Is Bhubaneswar’s rapid expansion in all directions making the city prone to flood? The scene of under-construct high rises and new residential colonies amidst sea of water on the outskirts of city gives an indication of the trend.
Raghunathpur, which was earlier known as an outskirts locality and now a part of city, on Friday witnessed swirling water entering residential colonies and flooding premises of under construct 14-storeyed building, besides vast stretch getting inundated.
Flooding of entire Raghunathpur area rang alarm bells among new settlers. In near future, the frequency of colonies getting flooded within hours of shower will only increase further. Floodwater almost touched backward of Big Bazar Square at Patia.
On the other side of railway track, villages such as Kalajhari and Ostapada have been submerged. People were seen fleeing to safer places.
“Such a vast area getting flooded around Raghunathpur is something new to us. During past couple of years, Raghunathpur is part of Bhubaneswar and high income group people have started to settle down here,” said Patitapaban Mishra, who built a house near Raghunathpur.
Mr. Mishra pointed out even the multi-thousand crore apartment projects which were under construction were not spared by the floodwater this time.
If people in northern side of Bhubaneswar are clueless about rainwater entering their houses, southern-eastern Bhubaneswar (Sundarpada area) had already experienced the plight of inundation a few years ago. The misery of houses getting submerged in eastern part of city has multiplied this year.
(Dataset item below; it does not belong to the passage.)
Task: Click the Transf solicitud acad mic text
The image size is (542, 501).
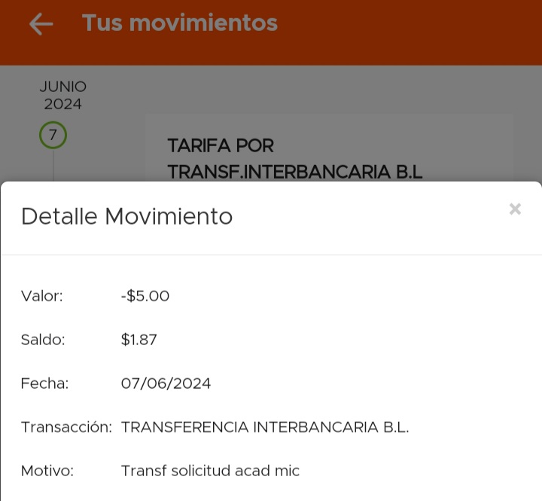Action: [210, 471]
Why is Bhubaneswar fast getting into the situation akin to that of Mumbai? Rapid unplanned growth around the capital city is the sole reason behind the disaster. Vast agricultural fields used to constitute outer channel of Kanjia Lake of Nandankanan. However, as real estate developers and new settlers have started to convert agricultural land into residential colonies, the natural channels for water discharge are blocked now. Result is evident. Two hours of heavy rain would throw life haywire.
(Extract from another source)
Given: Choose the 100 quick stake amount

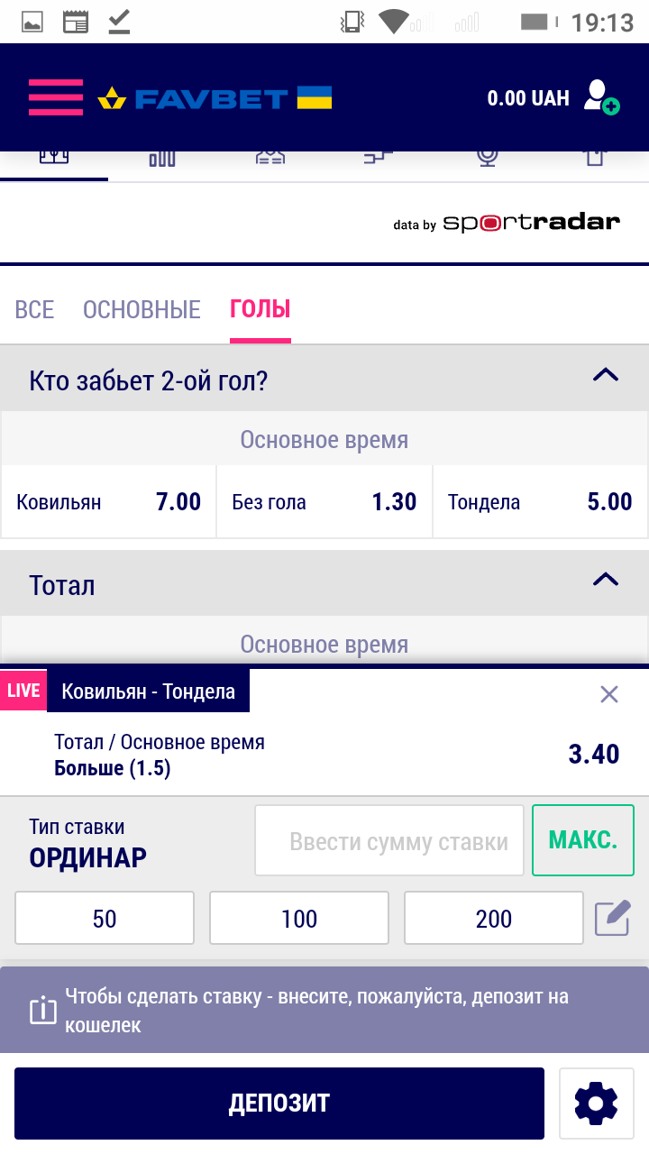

This week’s torrential rain also submerged national highway near Acharya Vihar for the first time. Traffic had to be diverted and vehicles remained stranded on road for hours due to water-logging. Experts blame it to construction of flyovers and development roads without paying much emphasis on water discharge mechanism.
The new by-pass road on eastern side of GGP Colony, Bomikhal and Laxmisagar area too proved to be a bane for people who have been struggling to cope with water inundation during rainy season. The new road had also blocked natural discharge of water from capital city. “Planners have not learnt lessons from the disasters in cities like Mumbai, Kolkata and New Delhi. When they conceive new infrastructure projects like roads, first priority should be given to water discharge system. Apart from human miseries, water-logging in urban areas had also an impact on economy,” said Piyush Ranjan Rout, an urban management practitioner. Despite several attempts authorities neither from Bhubaneswar Municipal Corporation nor from Bhubaneswar Development Authority were prepared to talk on the unplanned growth of the city.